**Directions**: From the following material, work out how many lines include the string "Campus"; respond with the number only.

**Exercise material**:

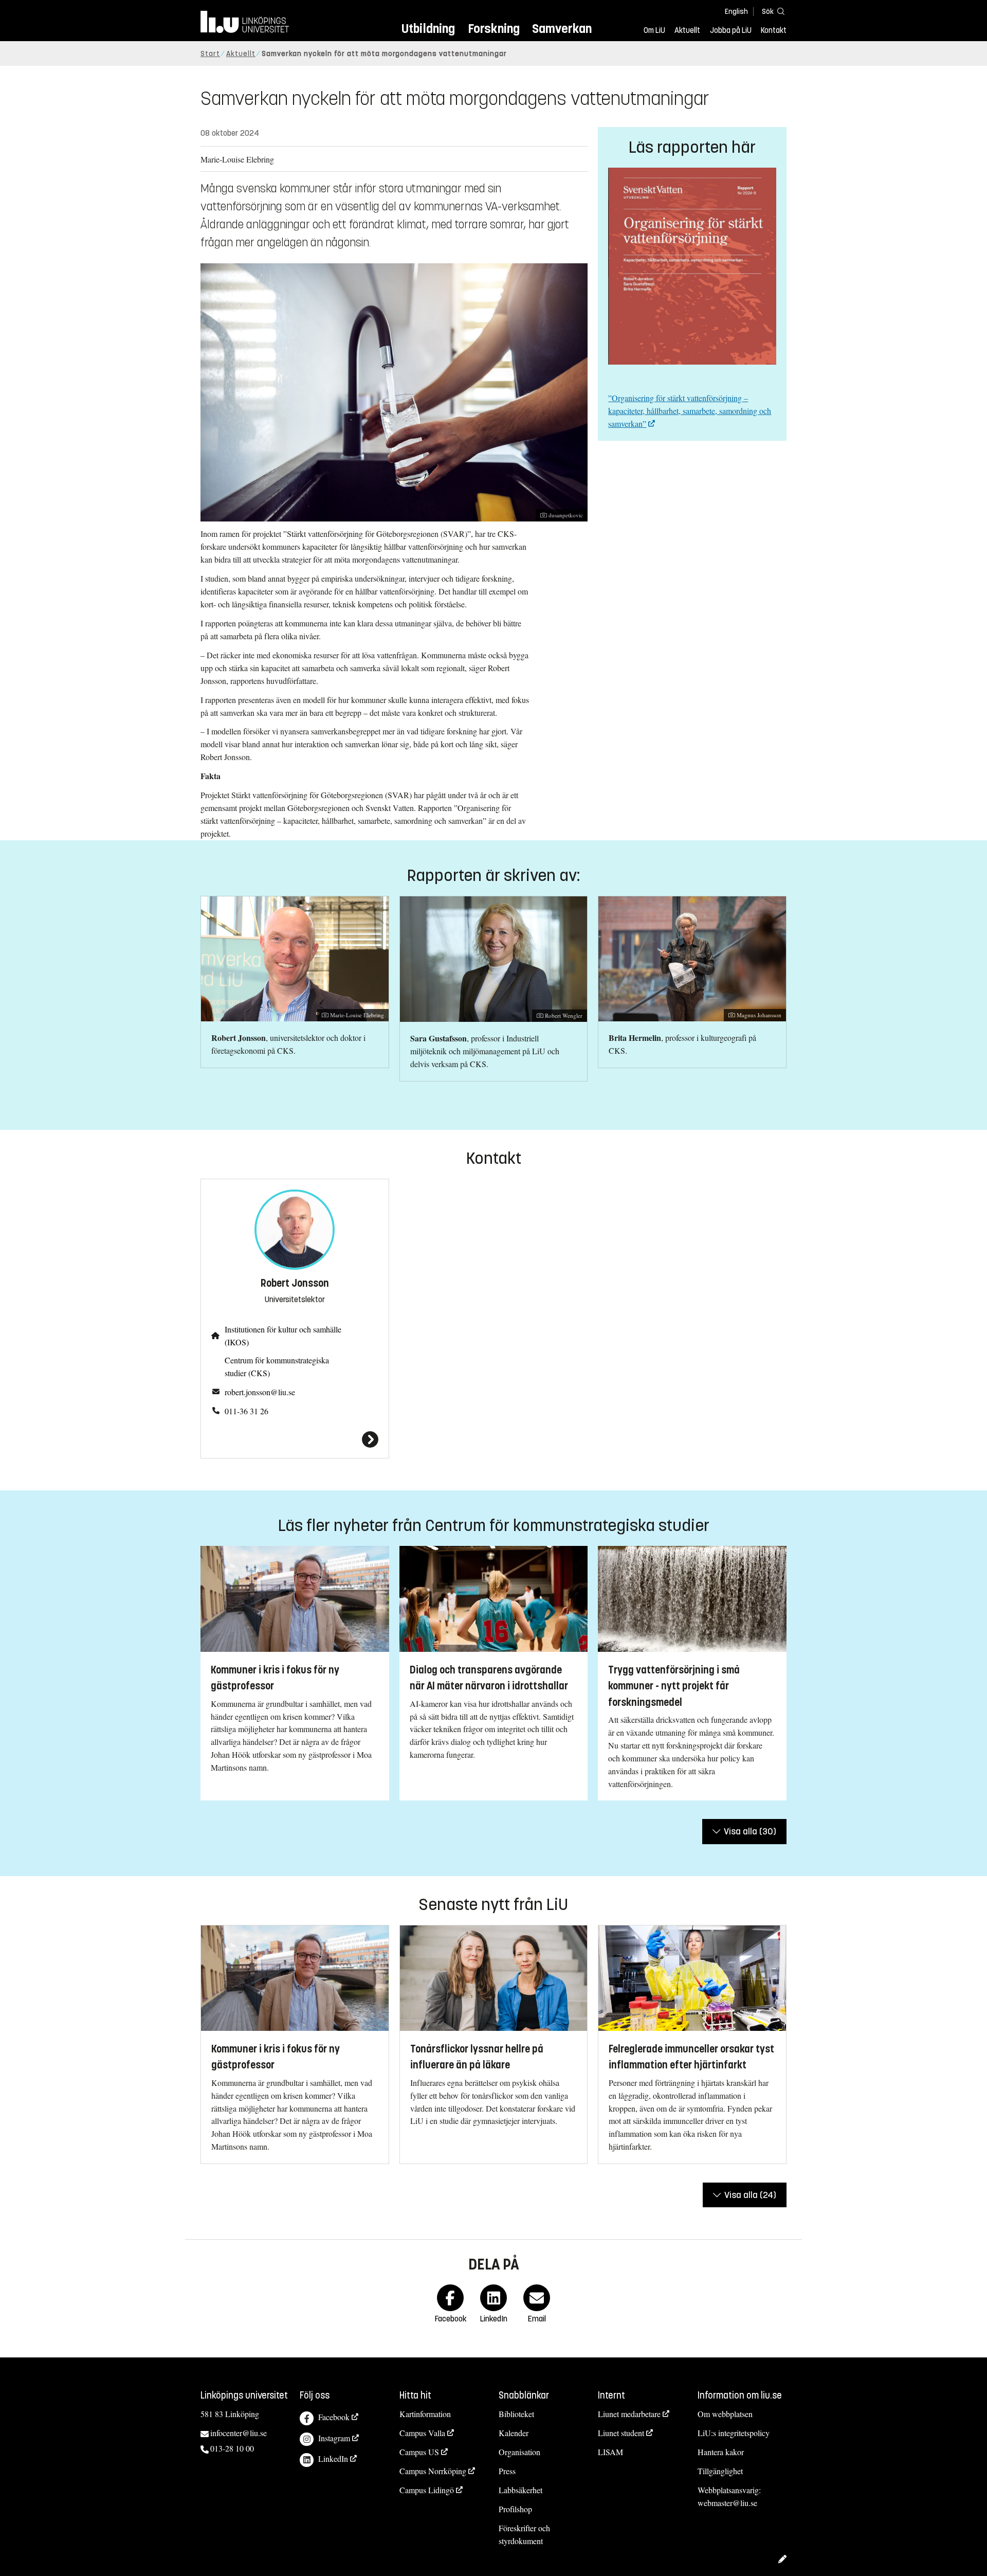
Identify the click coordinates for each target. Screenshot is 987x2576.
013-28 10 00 (232, 2448)
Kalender (513, 2432)
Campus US (419, 2451)
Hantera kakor (721, 2451)
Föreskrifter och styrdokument (524, 2534)
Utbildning (428, 29)
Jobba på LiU (731, 30)
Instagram (334, 2438)
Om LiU (654, 30)
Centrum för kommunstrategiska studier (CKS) (277, 1366)
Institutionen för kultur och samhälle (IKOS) (283, 1335)
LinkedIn (333, 2458)
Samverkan (562, 29)
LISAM (610, 2451)
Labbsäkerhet (520, 2489)
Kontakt (774, 30)
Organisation (519, 2451)
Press (507, 2470)
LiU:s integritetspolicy (734, 2432)
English (736, 11)
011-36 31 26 (246, 1411)
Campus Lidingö (426, 2489)
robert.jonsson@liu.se (260, 1391)
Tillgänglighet (720, 2470)
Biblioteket (516, 2413)
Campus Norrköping (432, 2470)
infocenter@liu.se (238, 2432)
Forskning (494, 29)
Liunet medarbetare (629, 2413)
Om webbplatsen (725, 2413)
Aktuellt (687, 30)
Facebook (334, 2416)
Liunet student (621, 2432)
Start (210, 53)
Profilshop (515, 2508)
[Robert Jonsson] (294, 1439)
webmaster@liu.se (727, 2502)
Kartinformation (425, 2413)
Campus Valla (422, 2432)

**Solution to the problem**: 4